The great value of Brac de la Perrière’s contribution is that it goes a long way to resolving a puzzle many outsiders remark upon in Burma’s recent history, namely, the apparent contradiction between the many laudable actions monks have undertaken, such as spearheading relief efforts after Nargis devastated the Delta and defying the military during the “Saffron Revolution,” and the hateful rhetoric and incitements to violence monks have unleashed upon Muslims. Brac de la Perrière notes that there is no contradiction: monks, whose prestigious position was assured during the years of military rule, are uneasy about what the democratic transition may mean for their place in a changing Burma, and all of their actions are so many soundings as to how they may retain or even augment their authority in what she refers to as “the new game.”

In his brief but passionate closing essay, “To Be Burmese Is Not (Only) Being Buddhist,” Robinne bewails the trend toward rigidifying rather than effacing ethnic divisions, and divisions based on religion, that appears to be proceeding apace in Burma. He notes how the hopelessly complex variety of identity cards tangles together ethnicity and religion, such that being Muslim is assumed to mean that someone is Indian, although they might well be of Chinese origin. Christians among ethnic minorities, meanwhile, fracture into competing congregations while finding it hard to amalgamate across ethnic lines. Indeed, “Kachin” consciousness waxes and wanes: the period from the signing of a ceasefire in 1994 until its abrogation by the military in 2011 saw a reversion to less encompassing notions of community, whereas intensified warfare, as continues up to the present, heightens a sense of “Kachin” solidarity. Yet Christians, while subject to military attack, do not suffer the sorts of rhetorical attack, in addition to physical violence, that Muslims suffer so much in today’s Burma. Robinne remarks, sadly, that such attacks are not actually anything new in Burma: Muslims have simply been singled out as the latest target.

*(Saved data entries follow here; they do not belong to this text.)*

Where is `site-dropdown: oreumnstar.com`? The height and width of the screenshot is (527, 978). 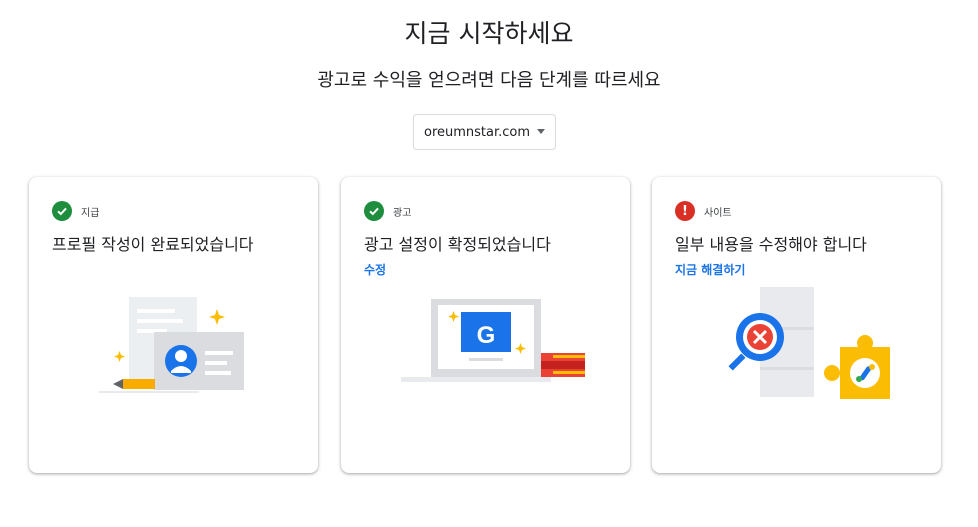
site-dropdown: oreumnstar.com is located at coordinates (484, 132).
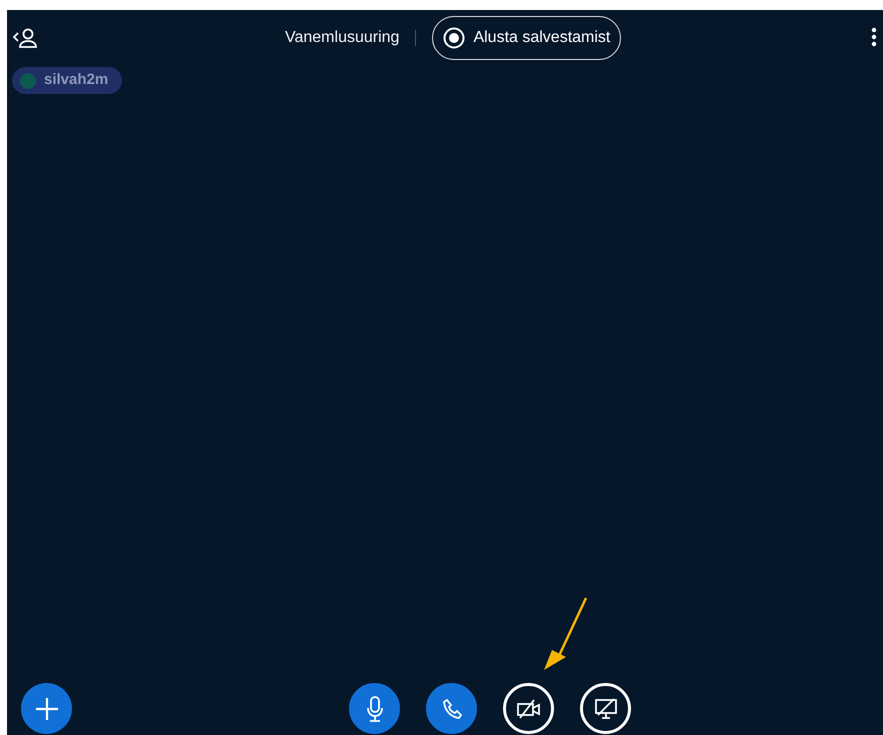 This screenshot has height=735, width=883. Describe the element at coordinates (342, 38) in the screenshot. I see `meeting-title: Vanemlusuuring` at that location.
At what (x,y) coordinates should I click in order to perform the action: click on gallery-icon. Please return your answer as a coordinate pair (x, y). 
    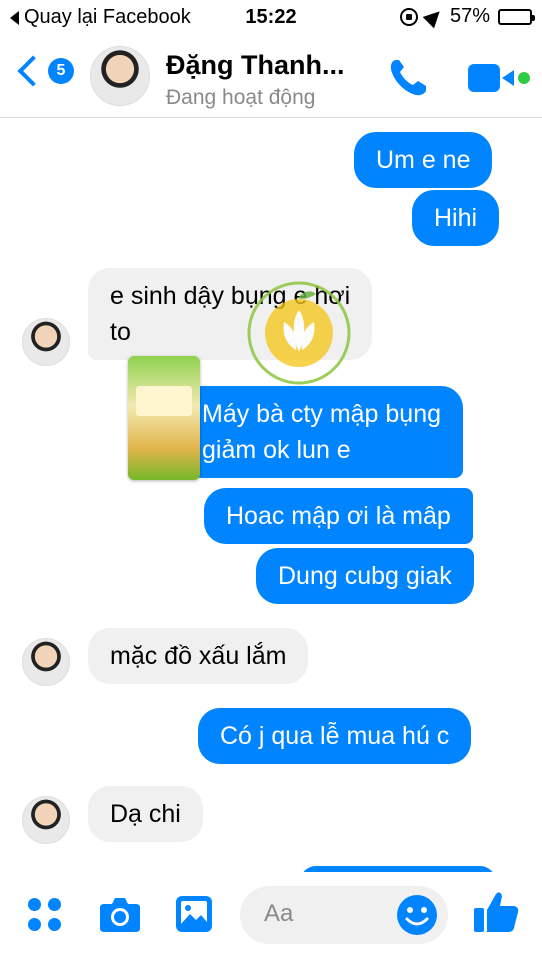
    Looking at the image, I should click on (194, 914).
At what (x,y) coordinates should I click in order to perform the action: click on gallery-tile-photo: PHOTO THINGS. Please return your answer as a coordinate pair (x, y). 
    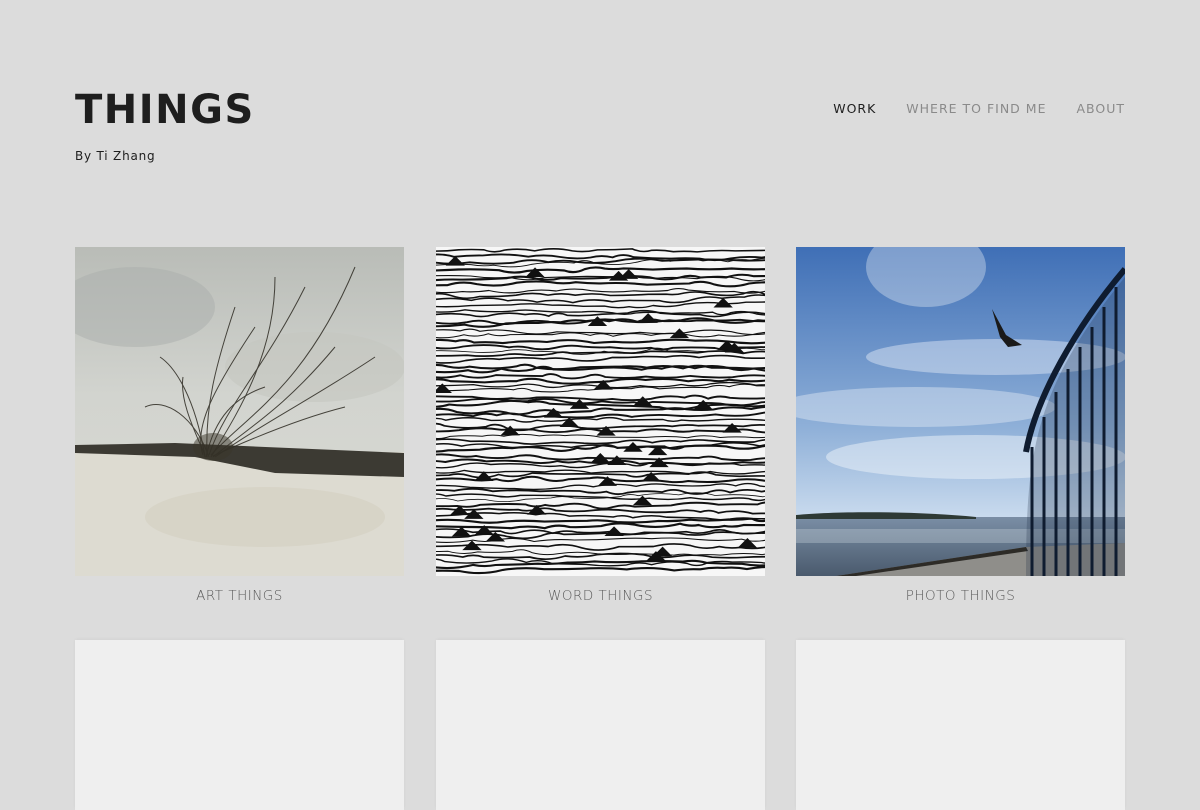
    Looking at the image, I should click on (960, 426).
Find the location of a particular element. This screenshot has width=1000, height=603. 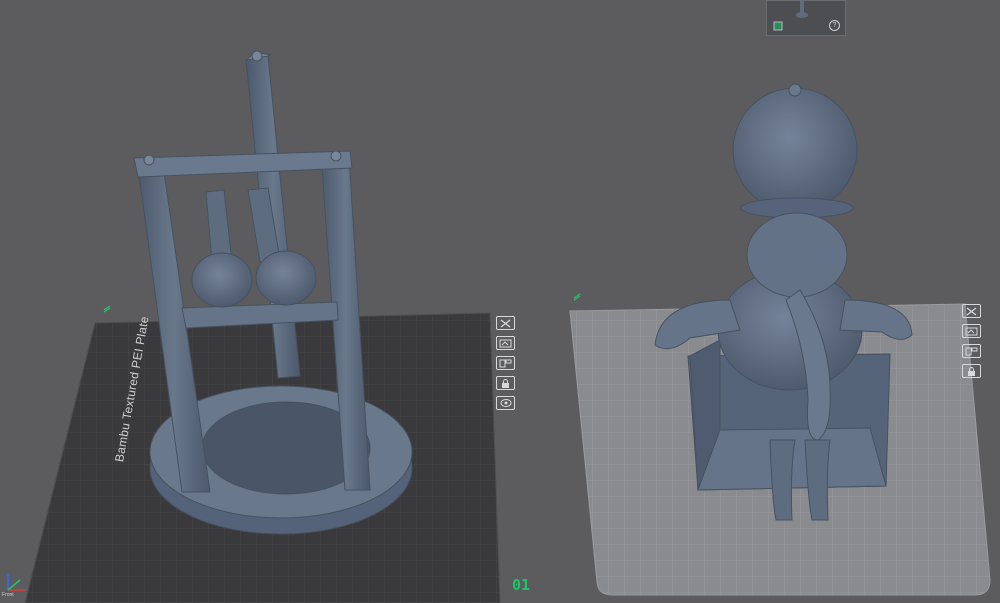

The two books under review differ inasmuch as the volume edited by Gravers and Ytzen is intended as a handbook to bring all interested readers up to speed on Burma’s many challenges—their contexts, their origins, their recent vagaries—whereas that edited by Egreteau and Robinne addresses specific subjects in more scholarly depth. Each book has its uses. Together, they provide a panoramic and clear-eyed, if cautionary, view of a country facing daunting problems, no matter how great the relief we all feel at its recent shift from military to civilian rule.